At 5.5 kg (12 lbs) weight and a claimed 60x20cm (2ft x 9in) packed, the LoneRider MotoTent is no lightweight. What you get in that package though is a tent most adults can easily stand in, and a vestibule that covers your motorcycle – even large adventure bikes like the BMW R1200GS or KTM 990 Adventure.
A majority of the MotoTent’s massive footprint when set up is consumed by the vestibule. 2.4 m long, 1.3 m wide, and 1.9 m high this area is excellent for keeping a bike out of sight and out of mind of prying eyes, or acting as a drying and change room for gear after the day’s ride. The remaining space leaves room for a two adult sleeping area, in an uncluttered sleeping area thanks to the garages availability for storage. One refinement we’d like to see is a roll-out mat at the entry way, similar to that found on our Big Agnes Big House 6 giving campers a clean area for removing footwear or to stand while changing in the garage.
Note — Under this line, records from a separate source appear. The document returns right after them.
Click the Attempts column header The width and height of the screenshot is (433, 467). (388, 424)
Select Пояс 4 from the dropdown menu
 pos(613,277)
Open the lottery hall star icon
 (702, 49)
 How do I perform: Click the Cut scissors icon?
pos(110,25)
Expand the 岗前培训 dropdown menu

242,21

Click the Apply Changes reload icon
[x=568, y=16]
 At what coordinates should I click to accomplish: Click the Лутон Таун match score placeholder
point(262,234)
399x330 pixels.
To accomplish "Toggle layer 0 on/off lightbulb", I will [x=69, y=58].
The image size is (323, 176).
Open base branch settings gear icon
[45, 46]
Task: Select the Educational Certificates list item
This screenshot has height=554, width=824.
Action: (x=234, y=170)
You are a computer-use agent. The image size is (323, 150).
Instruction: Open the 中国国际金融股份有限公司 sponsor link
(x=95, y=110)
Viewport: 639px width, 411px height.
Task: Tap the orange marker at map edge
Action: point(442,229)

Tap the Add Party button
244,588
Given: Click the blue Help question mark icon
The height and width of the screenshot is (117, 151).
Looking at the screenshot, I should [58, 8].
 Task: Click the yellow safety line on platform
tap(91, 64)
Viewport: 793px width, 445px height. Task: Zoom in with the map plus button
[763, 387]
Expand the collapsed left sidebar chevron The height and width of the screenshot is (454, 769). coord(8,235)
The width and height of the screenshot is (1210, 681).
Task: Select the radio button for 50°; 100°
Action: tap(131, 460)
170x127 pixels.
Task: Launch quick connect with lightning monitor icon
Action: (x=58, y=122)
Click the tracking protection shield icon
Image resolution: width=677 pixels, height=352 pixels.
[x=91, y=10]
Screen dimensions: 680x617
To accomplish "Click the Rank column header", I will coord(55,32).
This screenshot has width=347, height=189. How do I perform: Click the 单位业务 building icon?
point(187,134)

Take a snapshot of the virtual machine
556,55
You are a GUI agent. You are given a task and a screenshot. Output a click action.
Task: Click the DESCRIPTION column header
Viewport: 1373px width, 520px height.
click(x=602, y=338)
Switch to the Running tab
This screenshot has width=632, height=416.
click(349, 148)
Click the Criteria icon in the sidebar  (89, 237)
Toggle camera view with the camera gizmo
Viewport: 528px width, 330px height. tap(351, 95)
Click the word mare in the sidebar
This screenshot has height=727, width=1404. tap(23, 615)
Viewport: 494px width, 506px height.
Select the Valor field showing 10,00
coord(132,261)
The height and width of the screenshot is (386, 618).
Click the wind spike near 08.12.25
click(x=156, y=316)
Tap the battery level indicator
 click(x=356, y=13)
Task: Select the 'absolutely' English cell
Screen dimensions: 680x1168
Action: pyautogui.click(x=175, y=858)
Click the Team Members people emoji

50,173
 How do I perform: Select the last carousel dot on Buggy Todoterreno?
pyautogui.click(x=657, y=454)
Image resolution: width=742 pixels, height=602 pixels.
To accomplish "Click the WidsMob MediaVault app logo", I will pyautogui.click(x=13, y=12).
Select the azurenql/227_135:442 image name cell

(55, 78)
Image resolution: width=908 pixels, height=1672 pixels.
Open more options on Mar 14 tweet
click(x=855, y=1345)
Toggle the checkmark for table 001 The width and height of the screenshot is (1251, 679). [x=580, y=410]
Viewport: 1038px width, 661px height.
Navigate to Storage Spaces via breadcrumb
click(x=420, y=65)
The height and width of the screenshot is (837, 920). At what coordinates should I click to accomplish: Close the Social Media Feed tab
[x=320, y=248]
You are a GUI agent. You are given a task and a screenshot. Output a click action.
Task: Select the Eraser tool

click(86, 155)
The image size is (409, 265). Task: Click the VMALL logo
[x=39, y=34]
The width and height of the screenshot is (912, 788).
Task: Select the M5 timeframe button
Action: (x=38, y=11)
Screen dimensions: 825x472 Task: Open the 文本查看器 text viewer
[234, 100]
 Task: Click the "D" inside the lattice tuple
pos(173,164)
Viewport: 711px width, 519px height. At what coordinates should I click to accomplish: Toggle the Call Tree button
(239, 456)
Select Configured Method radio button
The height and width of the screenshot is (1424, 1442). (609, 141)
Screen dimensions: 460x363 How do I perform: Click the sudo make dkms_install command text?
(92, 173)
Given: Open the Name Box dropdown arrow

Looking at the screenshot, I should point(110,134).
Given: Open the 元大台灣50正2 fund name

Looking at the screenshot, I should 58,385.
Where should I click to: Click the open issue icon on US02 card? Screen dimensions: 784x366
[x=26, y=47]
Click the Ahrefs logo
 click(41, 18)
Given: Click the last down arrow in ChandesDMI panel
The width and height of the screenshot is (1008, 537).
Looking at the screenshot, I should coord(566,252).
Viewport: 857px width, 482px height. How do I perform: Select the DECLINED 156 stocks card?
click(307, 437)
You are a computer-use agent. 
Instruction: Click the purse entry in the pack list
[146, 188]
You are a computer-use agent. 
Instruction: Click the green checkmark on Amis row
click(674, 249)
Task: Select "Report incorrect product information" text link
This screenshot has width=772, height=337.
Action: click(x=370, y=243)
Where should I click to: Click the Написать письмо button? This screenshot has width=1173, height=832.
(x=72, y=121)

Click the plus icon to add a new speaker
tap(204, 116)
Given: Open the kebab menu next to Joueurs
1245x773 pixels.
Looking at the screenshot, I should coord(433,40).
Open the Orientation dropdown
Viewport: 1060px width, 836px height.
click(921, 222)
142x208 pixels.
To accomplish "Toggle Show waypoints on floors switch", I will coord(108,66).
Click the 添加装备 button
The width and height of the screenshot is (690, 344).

If the actual acreage required to set up the LoneRider isn’t an issue, the fact that it isn’t self supporting can be. Requiring pegs to maintain shape means rocky or sandy ground can become a problem, and we’ve found the aircraft grade aluminum pegs bend fairly easily. Meanwhile, the radiating web of support lines effectively booby trap the area with trip-lines for added security.
Per photographer and reviewer Kevin Miklossy’s recent experience at the AltRider Hoh Rainforest Ride, “I only tripped over the lines two or three times, that’s a dramatic reduction from the last time! The tent however was excellent for the wet conditions in the Hoh, and the garage was great as a dry place to put my gear and the suede ‘diva seat’ from the 990 Dakar – it doesn’t like water. There was also a lot of jealousy of the garage’s dry seating area on the part of those in smaller tents in the damp conditions.” Still, there is a sense of irony in calling this “LoneRider” for anyone who’s attempted to set it up solo — an achievable operation, but time consuming.
Where the LoneRider shines isn’t with its setup or teardown, but in being an excellent base camp tent. The vestibule creating a work, drying and gear storage area, is invaluable if you’re basing multiple dirt rides out of a central location. The tent is also equipped with a useful selection of pockets and hooks for gear.
On the road, the tent’s bag is specifically designed to strap down to an adventure bike’s luggage – working best across a tail plate or cinched down to a top case. With the poles separated out of the tent bag and fit diagonally in a Trax 37-Liter Evo or Zega Pros side case, the LoneRider will fit in your luggage keeping out of the elements, dirt, dust and mud for a cleaner set up. Actual functionality is strong, the tent effectively keeps heavy weather at bay, and breathes well to avoid becoming clammy. We have thus far chosen not to test the LoneRider’s fire retardancy.
What’s to differentiate the LoneRider Motorcycle Tent from a cadre of Redverz-alikes that have flooded the market in the past few year? The general response at various motorcycle events over the past two seasons is that people prefer the color.
For daily setup and teardown adventure travel, we’d opt for smaller self-supporting tents. The LoneRider MotoTent, however, has won a place in our gear roster for dirt outings it serves as a practical base camp for multiple forays into the surrounding area. In the possibility of inclement weather, the LoneRider is a must have for the garage. If this fits your adventure usage, we’d highly recommend the LoneRider.